Consignes:
[A] Selon l'article sur Pierre de Villiers, depuis quelle date occupe-t-il le poste de « Senior Advisor » au BCG ?
[B] Poursuivez l'article sur Pierre de Villiers après sa dernière phrase.

Extrait de page:
===============

PIERRE DE VILLIERS : SE SERVIR …

 

Richard Labévière
Rédacteur en chef

 

Ainsi, huit mois après sa fracassante démission du poste de chef d’état-major des armées (CEMA) – une première dans l’histoire de la Vème République – Pierre de Villiers rejoint le groupe américain Boston Consulting Group (BCG). L’ancien CEMA occupe – s’il vous plaît ! – les fonctions de « Senior Advisor » du géant du conseil en stratégie depuis le 3 avril dernier.

Selon un article des Echos publié la semaine dernière, celui qui fut général cinq étoiles et le plus haut responsable de la défense et de la sécurité de la France, apportera désormais au cabinet américain « sa riche expérience en matière d’analyse des situations et des risques, de transformation des organisations et d’efficacité opérationnelle », souligne le BCG dans un communiqué publié jeudi dernier. BCG est un cabinet de conseil en management qui se présente comme le leader mondial du conseil en stratégie d’entreprise. Fondée en 1963, cette structure compte 90 bureaux dans 50 pays, oeuvrant essentiellement à la réussite des entreprises américaines !

===============

Données fournies:

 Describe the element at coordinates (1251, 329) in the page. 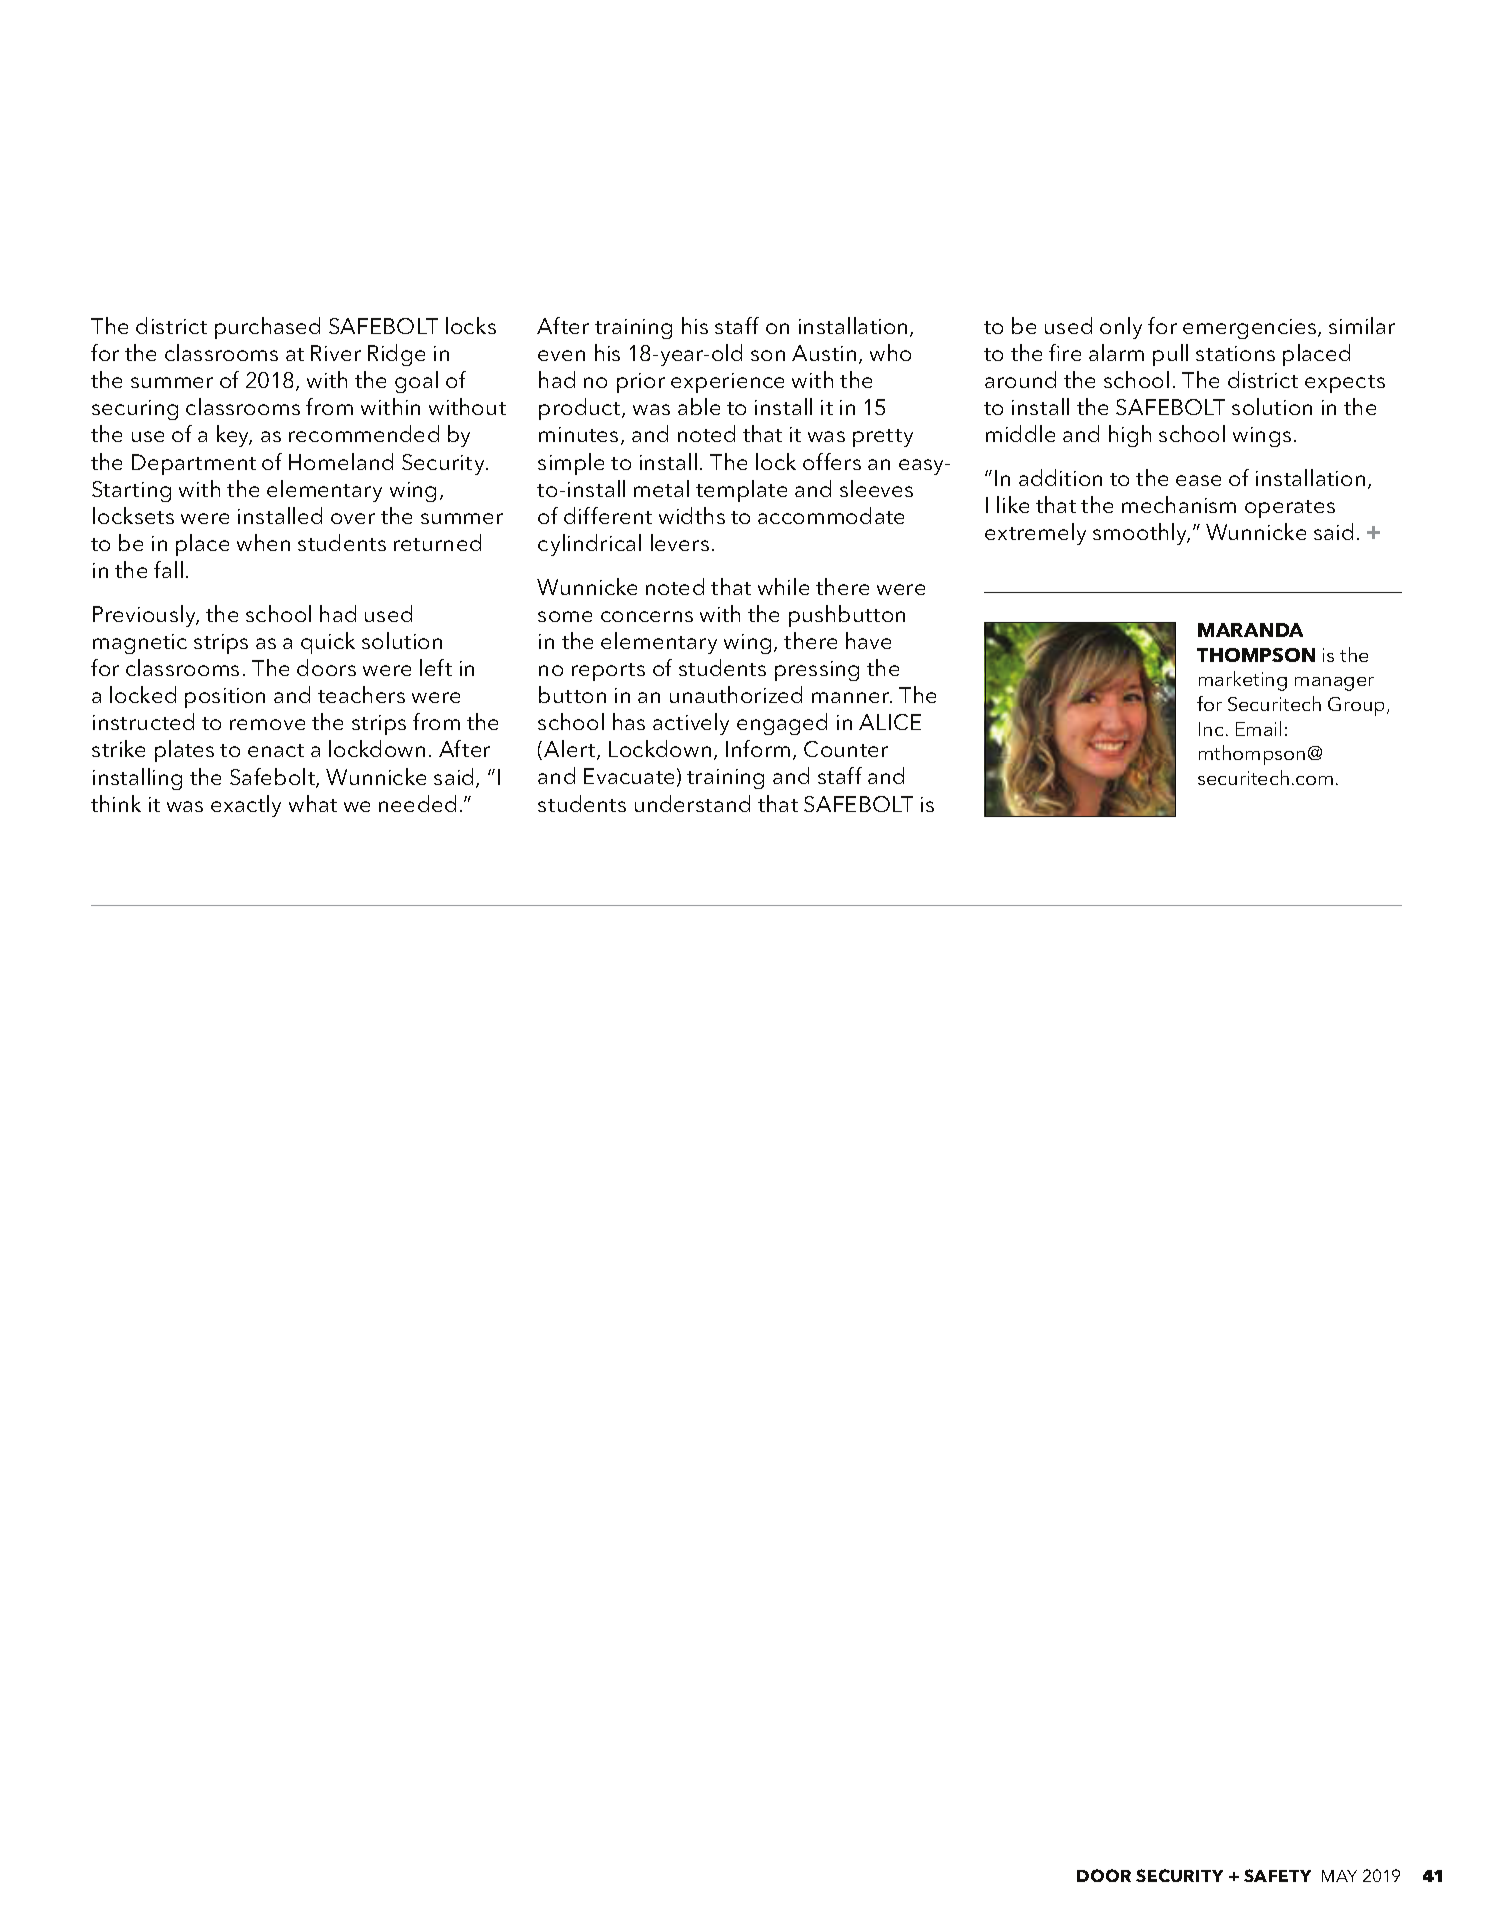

===============

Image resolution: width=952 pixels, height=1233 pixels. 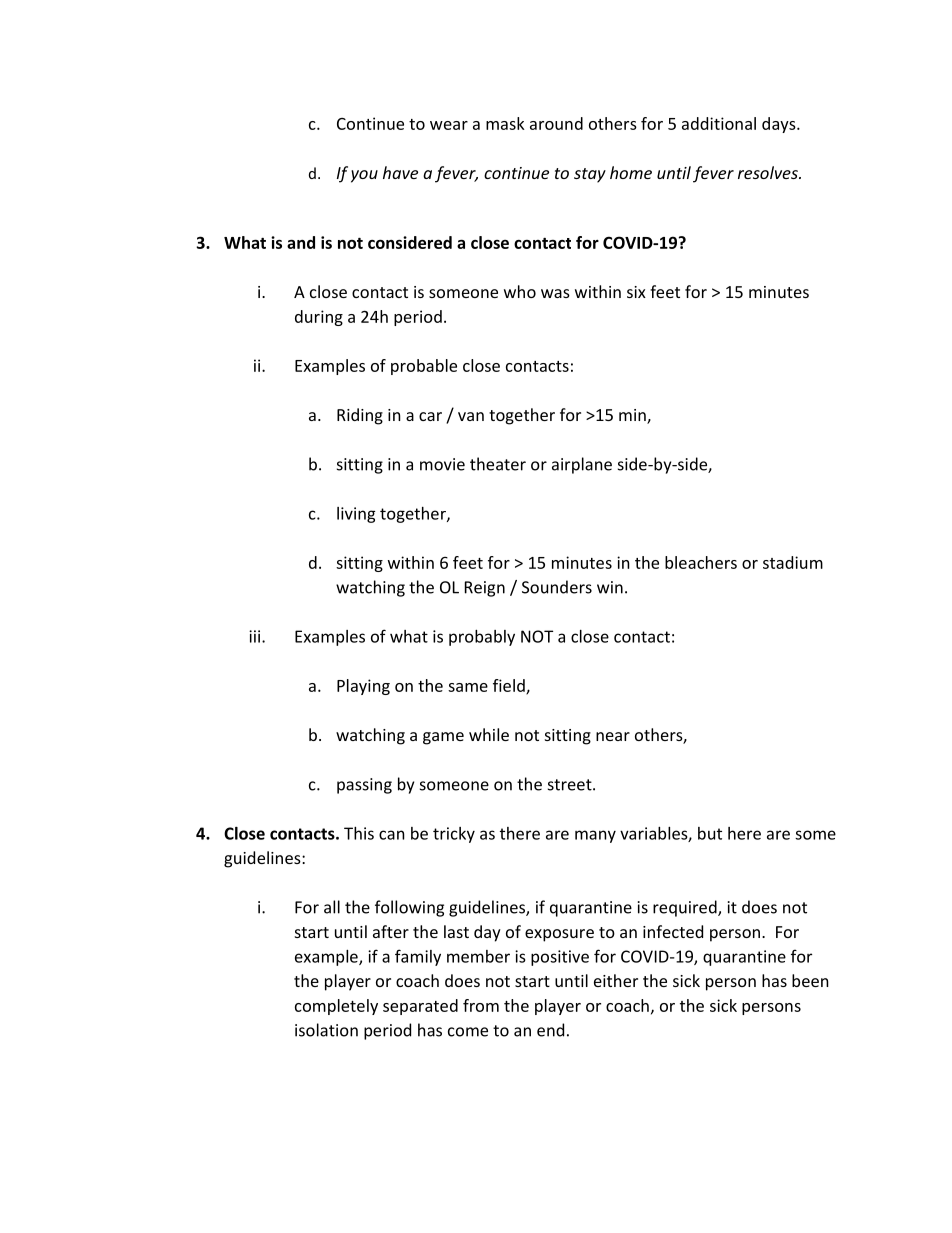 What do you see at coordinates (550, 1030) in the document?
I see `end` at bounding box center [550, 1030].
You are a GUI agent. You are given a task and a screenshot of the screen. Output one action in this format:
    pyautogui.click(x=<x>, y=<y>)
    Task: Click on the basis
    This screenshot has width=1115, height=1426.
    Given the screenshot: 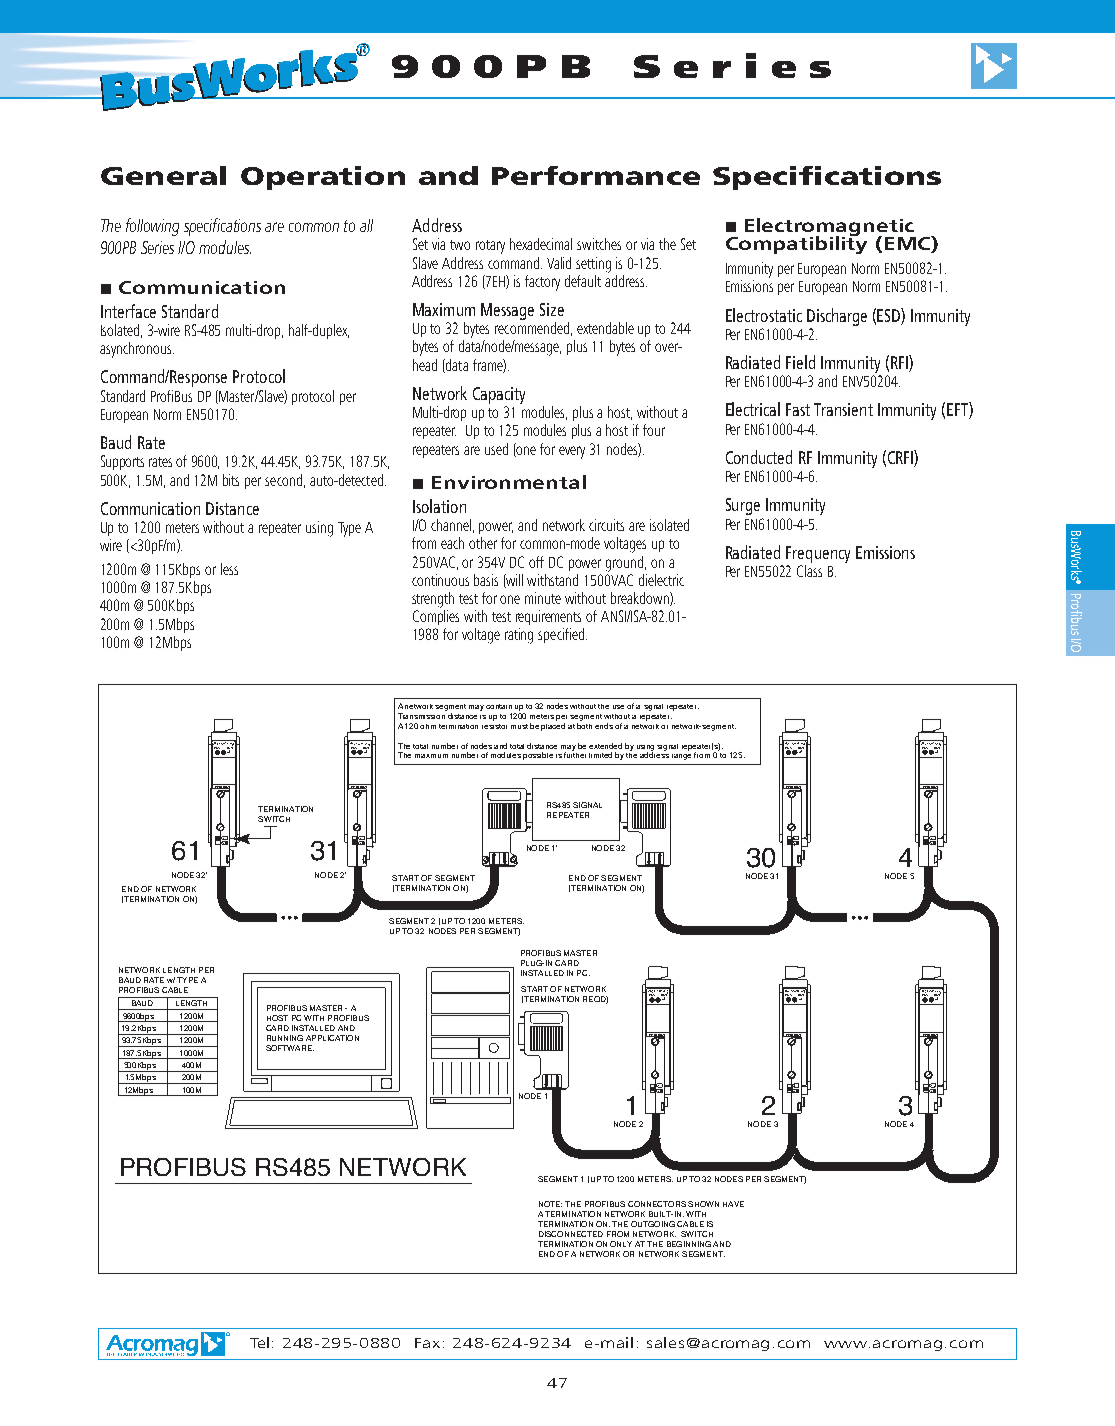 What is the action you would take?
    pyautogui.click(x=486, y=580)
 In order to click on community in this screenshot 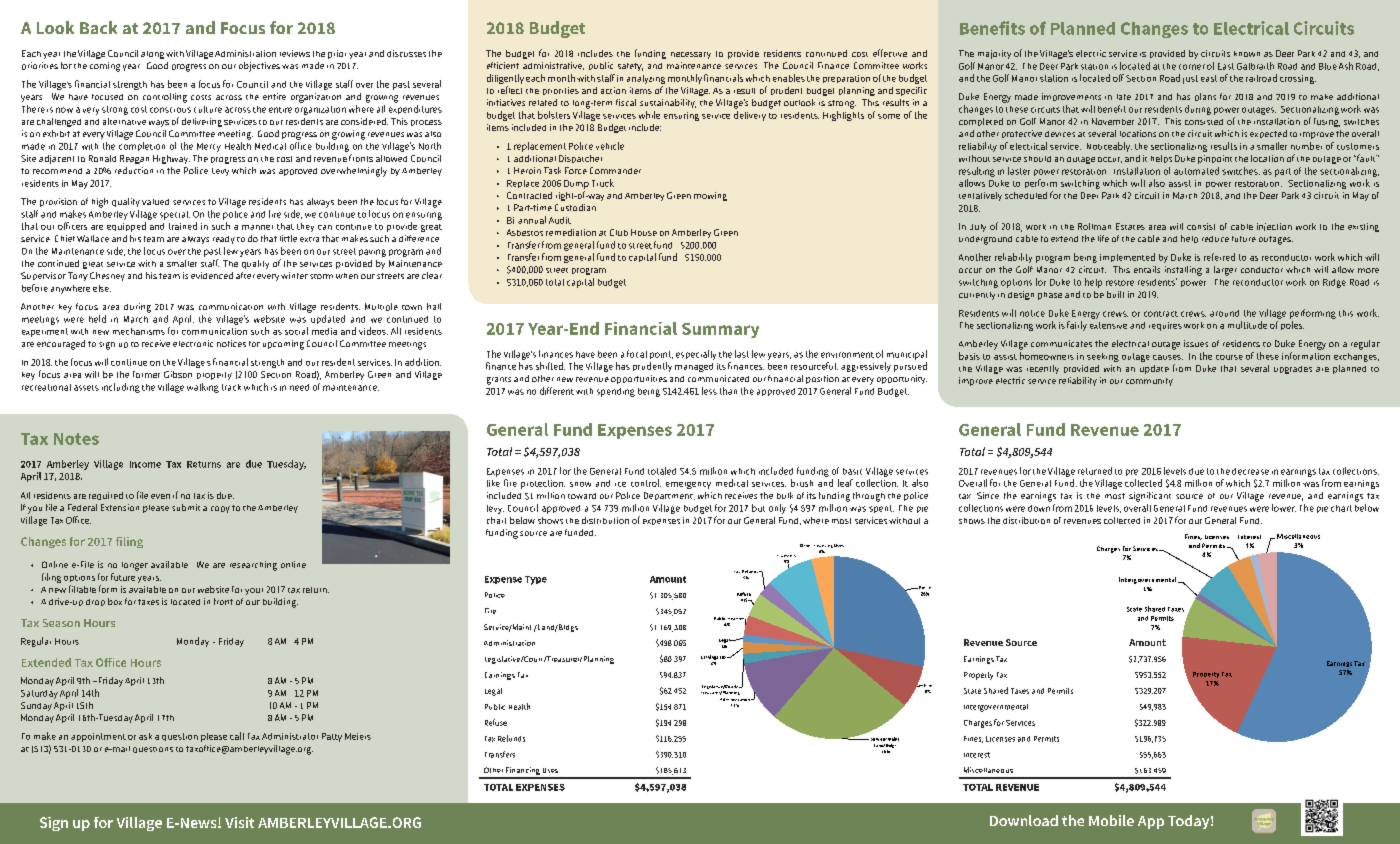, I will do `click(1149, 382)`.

===============

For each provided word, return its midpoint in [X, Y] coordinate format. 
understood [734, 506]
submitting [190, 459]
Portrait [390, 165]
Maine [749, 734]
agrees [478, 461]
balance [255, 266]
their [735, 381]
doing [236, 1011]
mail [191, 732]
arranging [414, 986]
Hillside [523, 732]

===============

Résultats:
[A] Depuis le 3 avril dernier.

[B]
Après un rappel à l’ordre brutal du président Emmanuel Macron pour avoir vivement contesté, devant une commission parlementaire, le serrage de vis budgétaire imposé aux armées, Pierre de Villiers avait démissionné le 19 juillet 2017 ; un geste sans précédent qui a marqué la première crise ouverte du quinquennat.  Collègues de la même promotion de l’IHEDN (Institut des hautes études de défense nationale), nous avions été parmi les premiers à lui apporter un amical soutien, saluant son panache, son courage et un sens certain de l’honneur.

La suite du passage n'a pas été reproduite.